Keywords

1 Introduction

CT imaging is widely used for both diagnostic and therapeutic purposes in various clinical applications. In the cancer radiation therapy, CT image provides Hounsfield units, which are essential for dose calculation in treatment planning. Besides, CT image is also of great importance for attenuation correction of positron emission tomography (PET) in the popular PET-CT scanner [7]. However, patients are exposed to radiation during CT imaging, which can damage normal body cells and further increase potential risks of cancer.
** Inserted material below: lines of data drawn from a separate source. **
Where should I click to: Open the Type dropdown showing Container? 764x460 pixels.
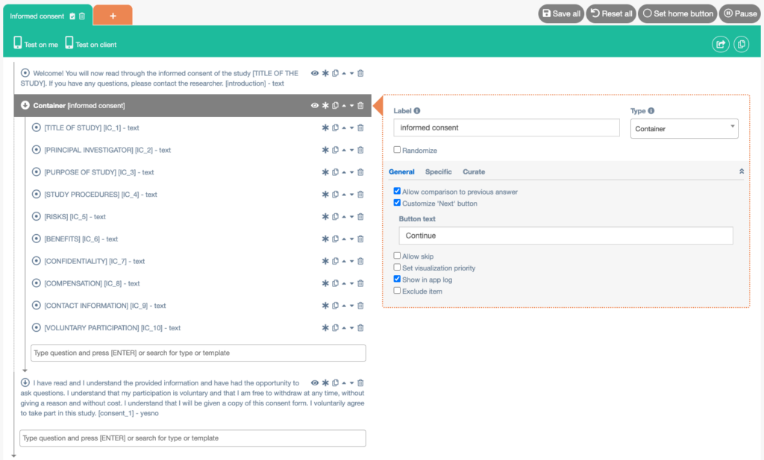point(684,129)
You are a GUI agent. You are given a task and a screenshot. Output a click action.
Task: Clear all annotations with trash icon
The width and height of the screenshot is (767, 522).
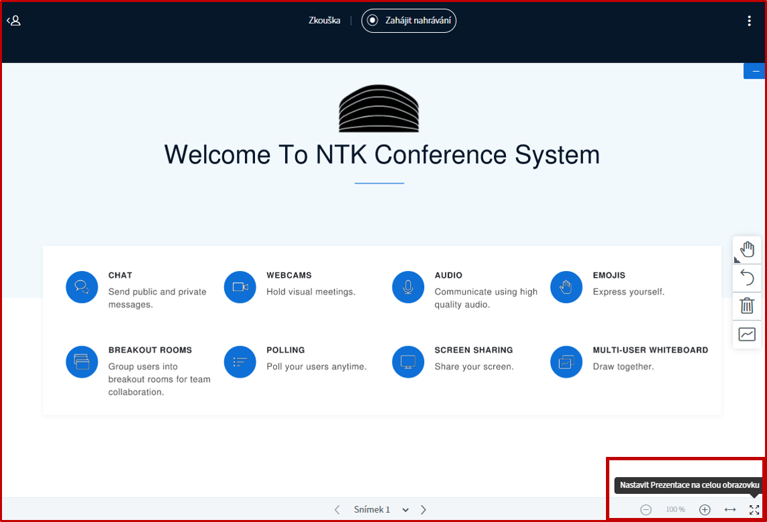(747, 306)
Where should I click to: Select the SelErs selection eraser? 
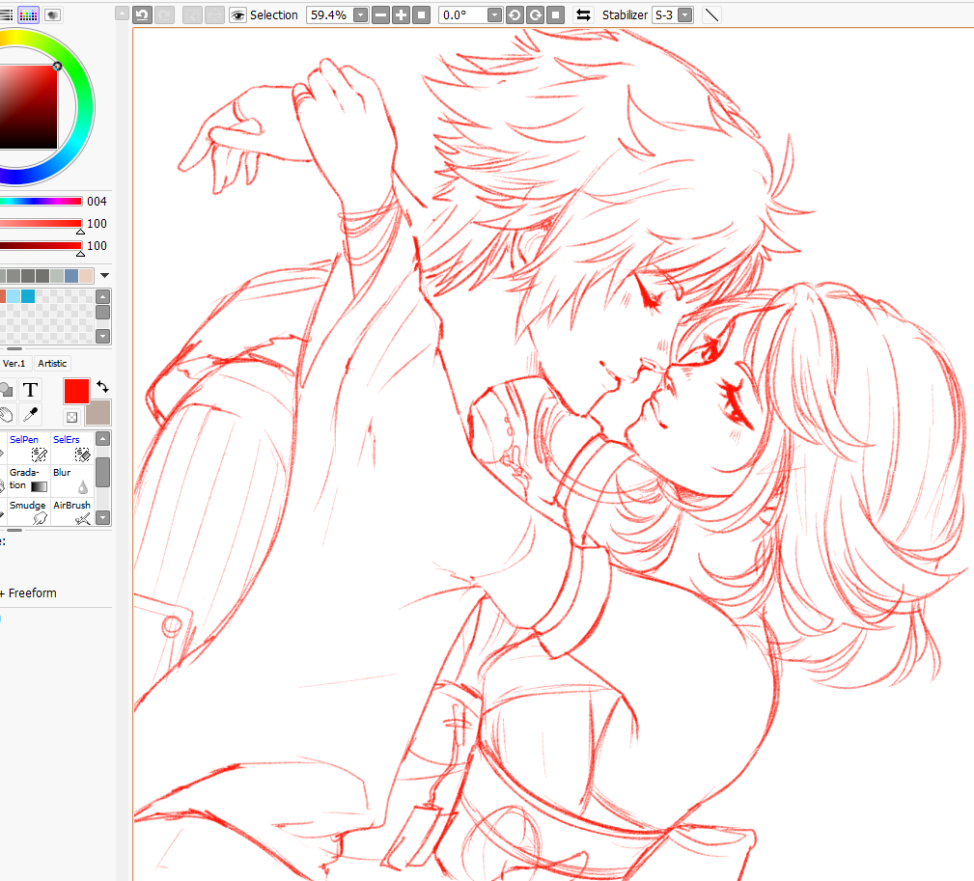[x=71, y=447]
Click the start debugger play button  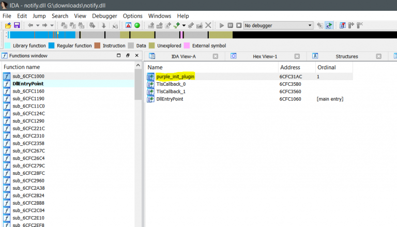tap(222, 25)
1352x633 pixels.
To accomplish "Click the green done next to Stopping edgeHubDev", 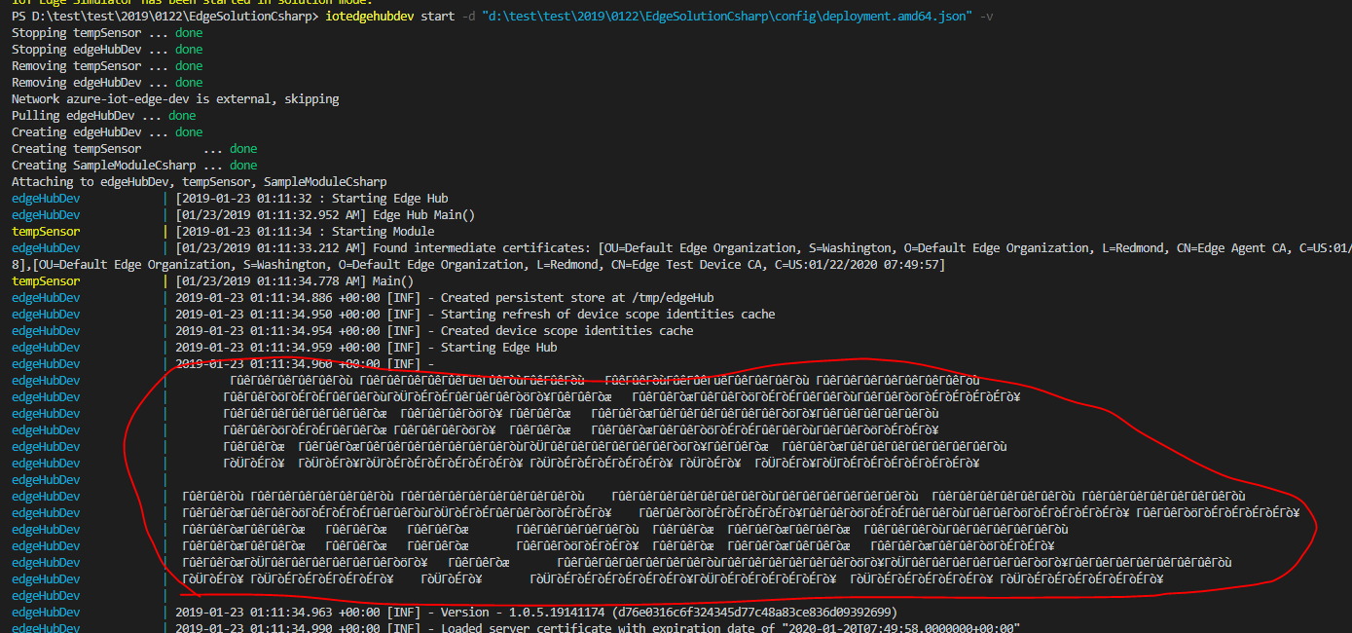I will click(x=188, y=49).
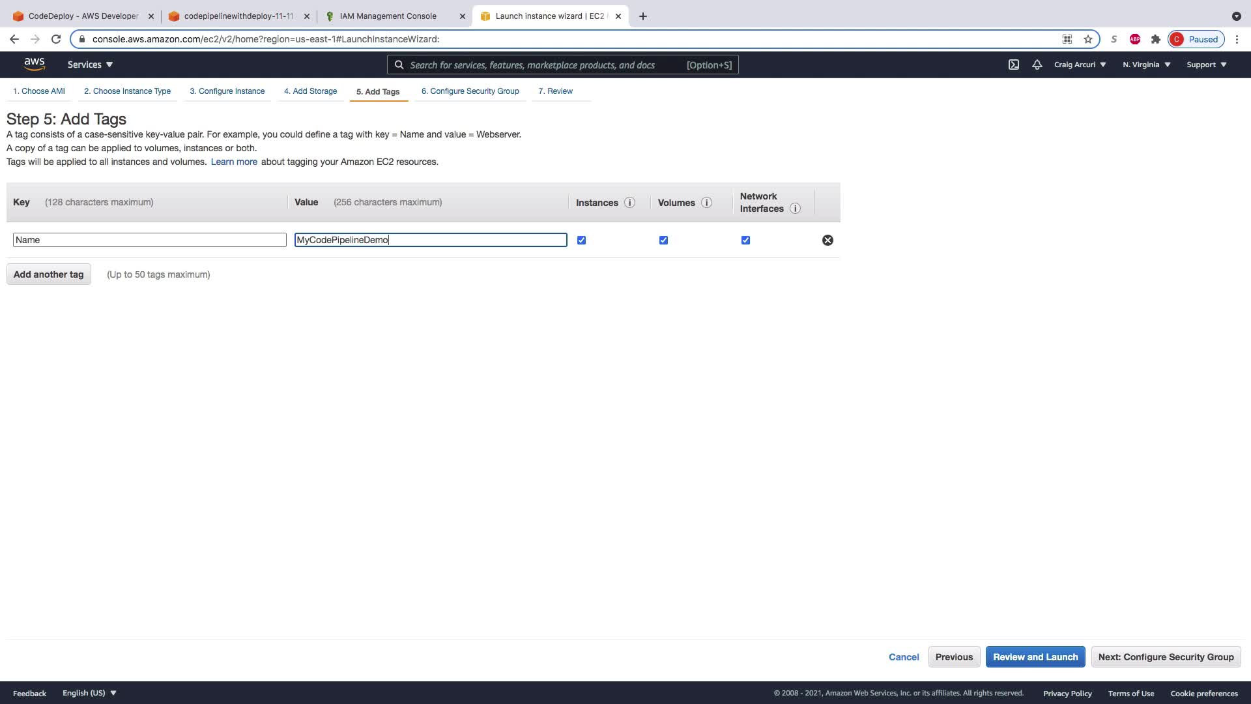Remove the Name tag row
This screenshot has height=704, width=1251.
click(827, 240)
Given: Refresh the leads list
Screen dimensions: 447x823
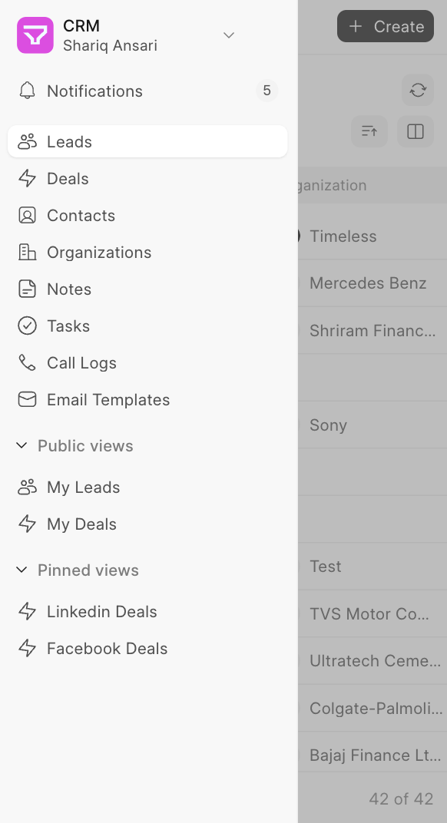Looking at the screenshot, I should tap(417, 90).
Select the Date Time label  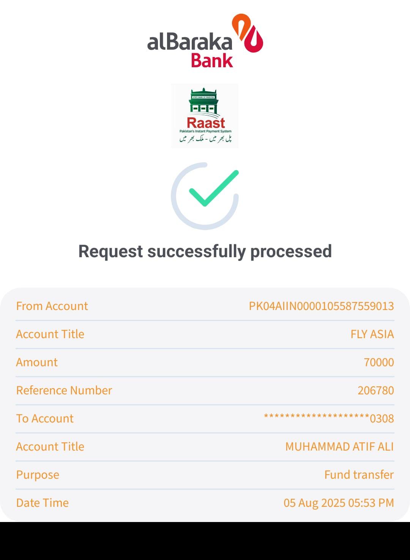(43, 503)
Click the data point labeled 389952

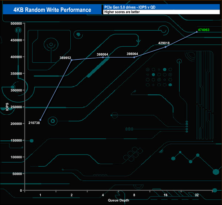click(x=72, y=60)
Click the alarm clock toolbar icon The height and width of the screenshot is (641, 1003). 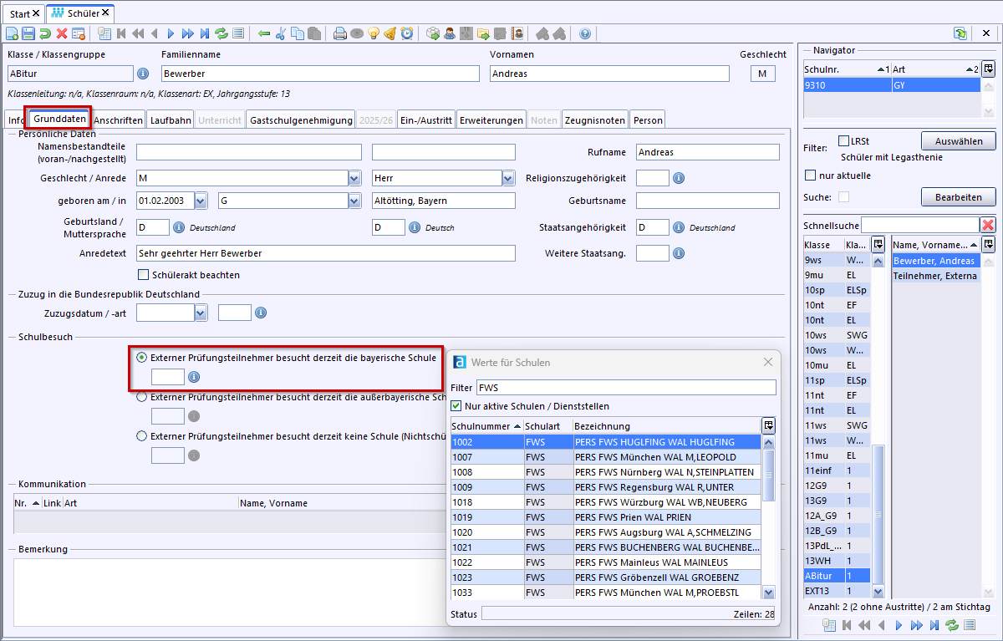(407, 33)
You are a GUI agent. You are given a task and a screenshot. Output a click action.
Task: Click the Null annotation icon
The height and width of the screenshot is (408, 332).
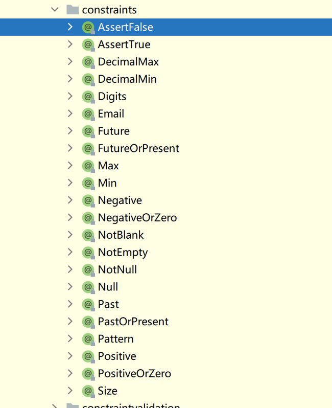(x=88, y=287)
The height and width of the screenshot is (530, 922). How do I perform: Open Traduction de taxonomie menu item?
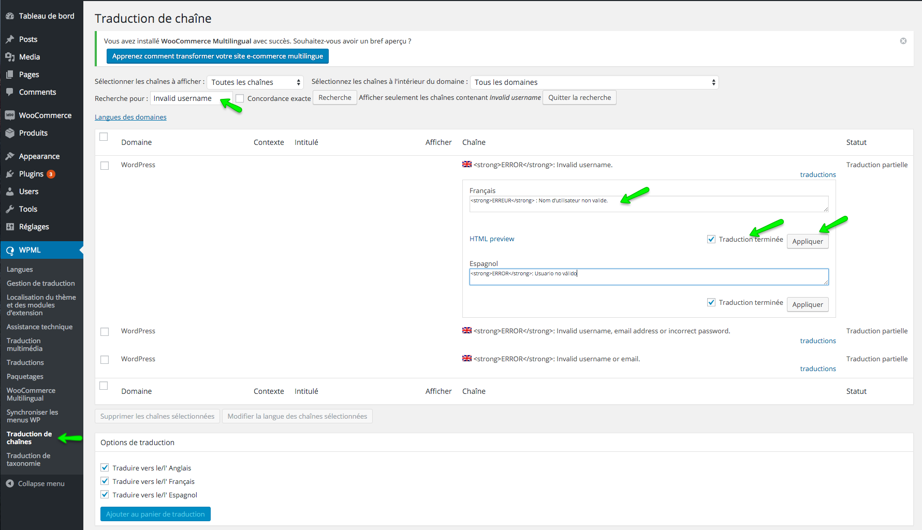28,460
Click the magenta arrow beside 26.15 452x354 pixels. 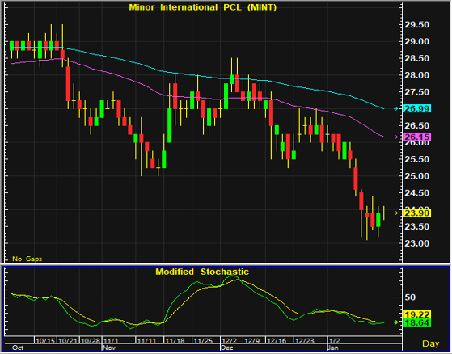point(396,137)
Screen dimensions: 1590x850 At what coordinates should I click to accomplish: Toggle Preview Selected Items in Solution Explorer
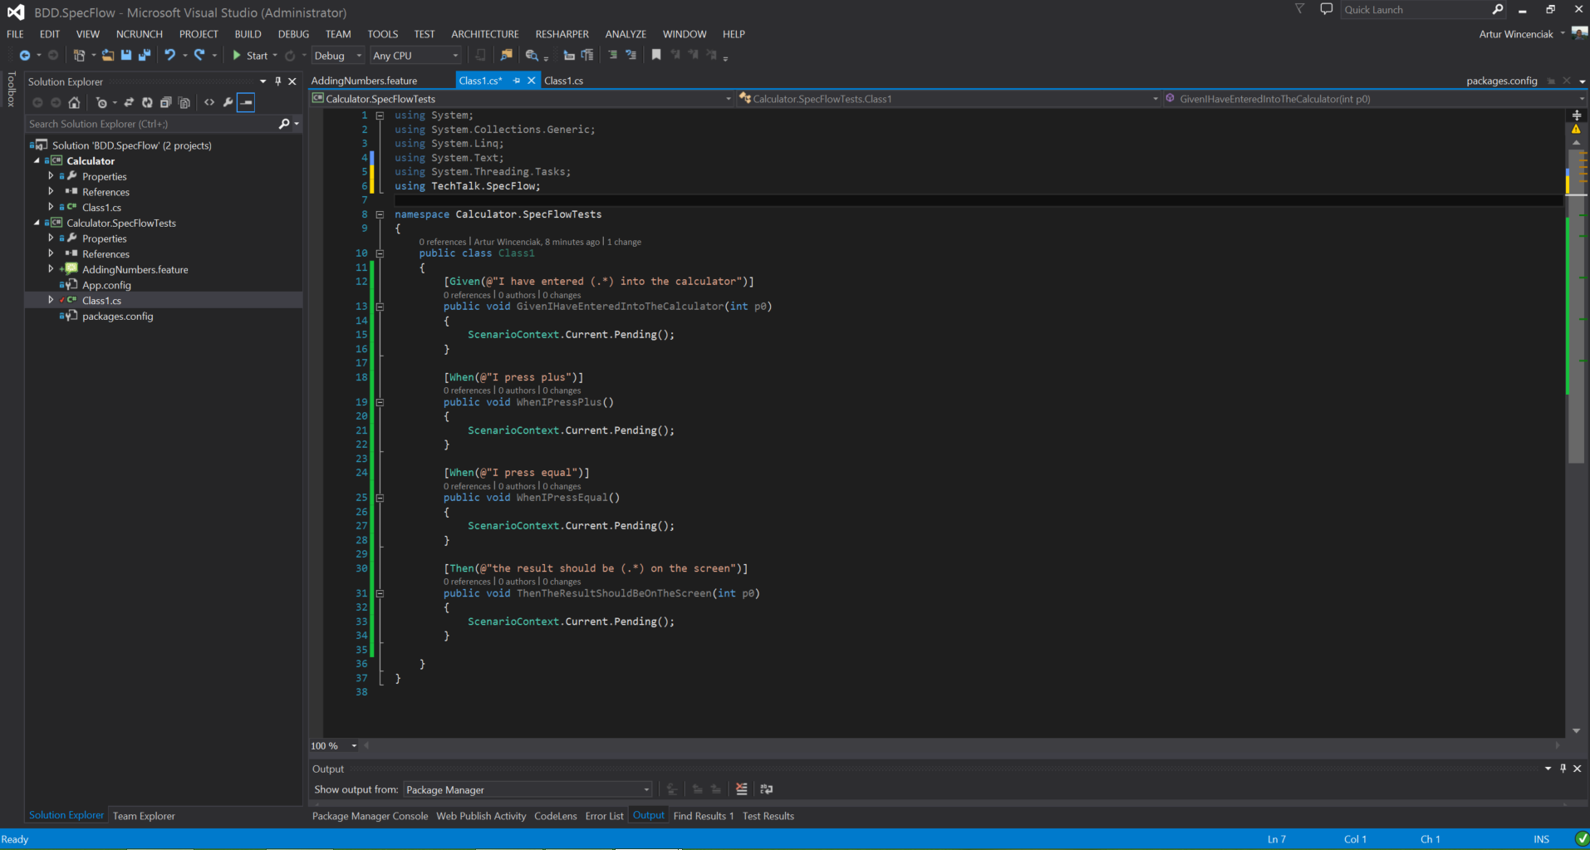tap(246, 103)
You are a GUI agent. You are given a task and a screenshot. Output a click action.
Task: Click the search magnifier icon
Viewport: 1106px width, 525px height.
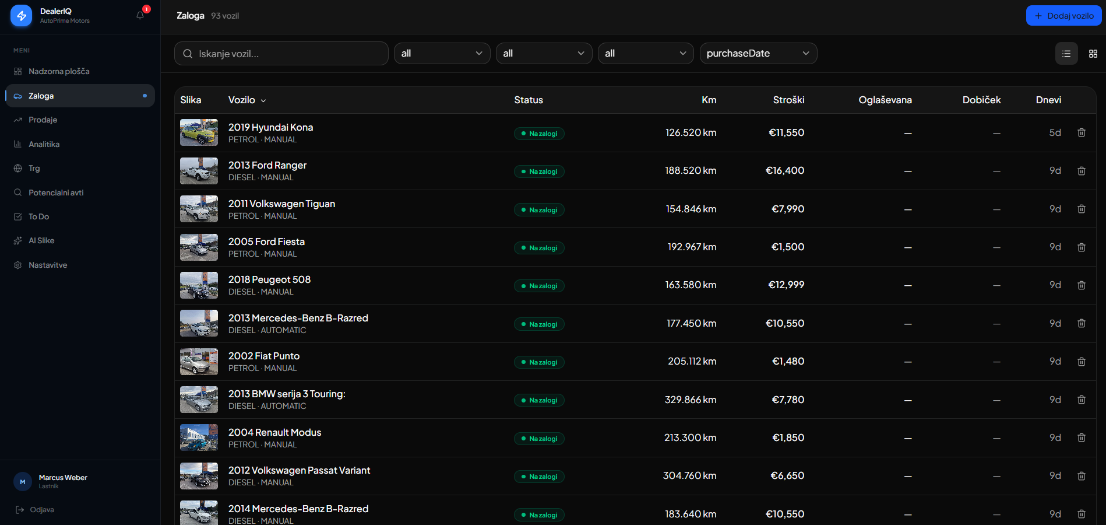coord(188,54)
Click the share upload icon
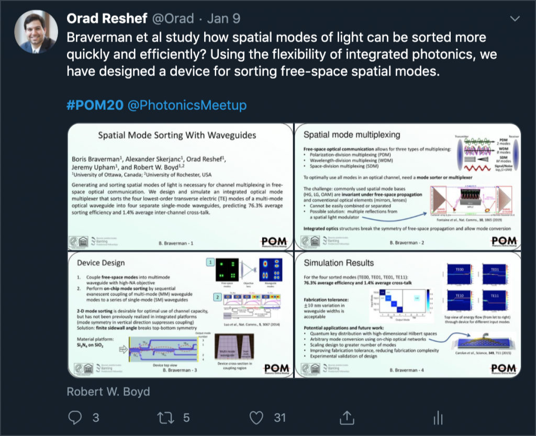536x436 pixels. click(347, 418)
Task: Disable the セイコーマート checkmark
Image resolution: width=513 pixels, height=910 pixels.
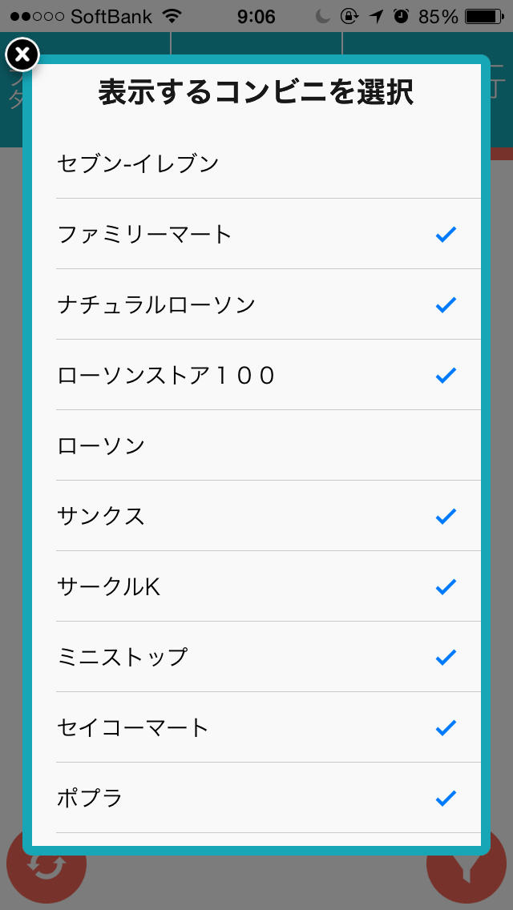Action: tap(446, 727)
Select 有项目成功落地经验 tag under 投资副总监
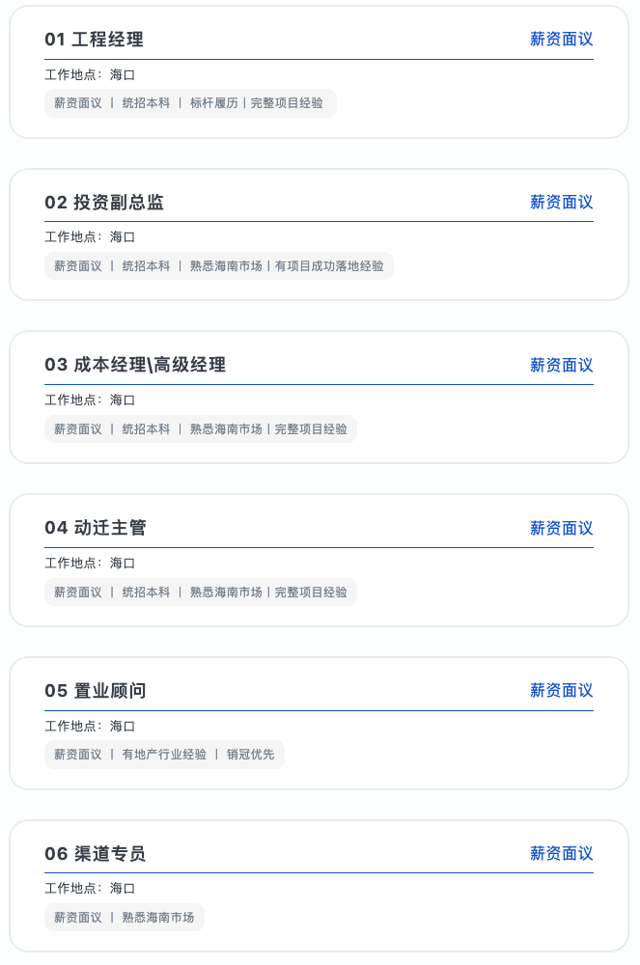The height and width of the screenshot is (965, 640). pyautogui.click(x=329, y=266)
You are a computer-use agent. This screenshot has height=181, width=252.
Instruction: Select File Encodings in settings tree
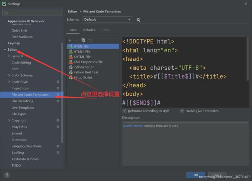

It is reported that 0.4% of cancers were due to CT scanning performed in the past, and this rate will increase to as high as 1.5% to 2% in the future. Therefore, the use of CT scan should be done with great caution. MRI, on the other hand, is a safe imaging protocol which also provides more anatomical details than CT for diagnostic purpose, but unfortunately cannot be used for either dose calculation or attenuation correction. To reduce unnecessary imaging dose for patients, it is clinically desired to estimate CT images from MR images in many applications.

Fig. 1.
figure 1

A pair of corresponding brain MRI (left) and CT (right) from the same subject.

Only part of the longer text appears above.